The cynicism and conspiracy in this thread is disappointing (and frankly, personally discouraging). The idea that we incorporated as an SPC and embedded our ethics into our articles of incorporation not because we truly believe in those ethics, but instead for marketing reasons just doesn’t make any sense. Did anyone even know that social purpose corporations were a thing before Purism?
We incorporated as an SPC precisely because of how strongly and deeply we believe in free software and privacy. There are a lot of unethical investors out there and we wanted extra protection in case one day someone invested in us or tried to acquire us and then pressured us to violate our free software ethics (or customer privacy) to get them extra profits. You see this kind of bait-and-switch in the open core world all the time and we wanted to protect ourselves. This designation actually makes us pretty poisonous to a whole class of investors who don’t care about our values. I consider that a feature.
Something these conspiracies and cynicism never seem to factor in is just how much more difficult our free software ethics makes things for us. At each step in the company’s history we would have had a much easier path if we had compromised like so many others have. Instead we have consistency chosen the longer and more difficult road because we believe in free software to our core.
Discussions like this remind of me when we first launched the Librem 15 and the conspiracy theory started that we never actually intended on replacing the boot firmware with coreboot–it was just marketing to trick FOSS fans into buying our laptop. This conspiracy continued even though we had an open job for a coreboot developer and even continued after we hired that position. It only really ended after we finished the difficult task of porting coreboot to our first laptop. Of course those who started the conspiracy, and those that believed it, never apologized or recanted–Internet conspiracies don’t work like that.
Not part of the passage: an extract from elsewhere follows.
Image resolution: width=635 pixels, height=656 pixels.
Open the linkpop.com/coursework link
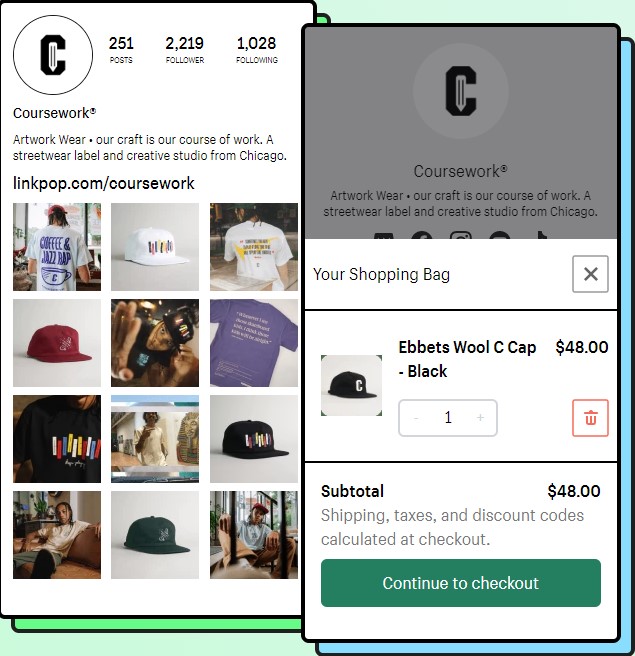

It would have been a lot easier to rebrand an off-the-shelf laptop, slap a Linux distro on it, use proprietary drivers for everything, not care about coreboot support.
It was a lot harder to design our own laptop not just so it had kill switches to protect privacy, but design it so that all the hardware worked out of the box with free software drivers and the CPU supported coreboot. It was also extra work to maintain our own Linux distro that only had free software, so we could qualify for FSF endorsement.
It would have been a lot easier to take an off-the-shelf ARM phone that already had kernel support with proprietary drivers, and use some pre-existing mobile-only OS. It would have been easier (and thinner!) to discard modularity and just have everything on one chip.
It was a lot harder to design a phone from the ground up so that it would qualify for RYF (a designation only we and a subset of the FOSS community cares about), that separated the cellular modem from the CPU, and made it possible to disable it with a hardware kill switch. It was also harder to invest the software engineering time to have our phone supported in the mainline Linux kernel and write (and upstream!) phosh/phoc/libhandy/squeekboard so that the current Linux desktop ecosystem could work on a mobile platform not just in PureOS, but Debian (and any other distro that wanted to package it) as well.
I get it, people are impatient to get their phone. What I don’t get is anyone saying we don’t believe in free software or user privacy, and that it’s all just marketing, when every single person at Purism has invested so much of ourselves into precisely that, knowing that it’s a harder and longer road.
My experience with the Librem 15 and coreboot has taught me that ultimately the only thing that silences critics and conspiracies, is delivery. So that’s what I’m going to try to continue to focus on. It will be nice when everyone has their phones and we can spend less of our focus on things like this, and more on the long and hard path ahead. Shipping the Librem 5 is only the beginning.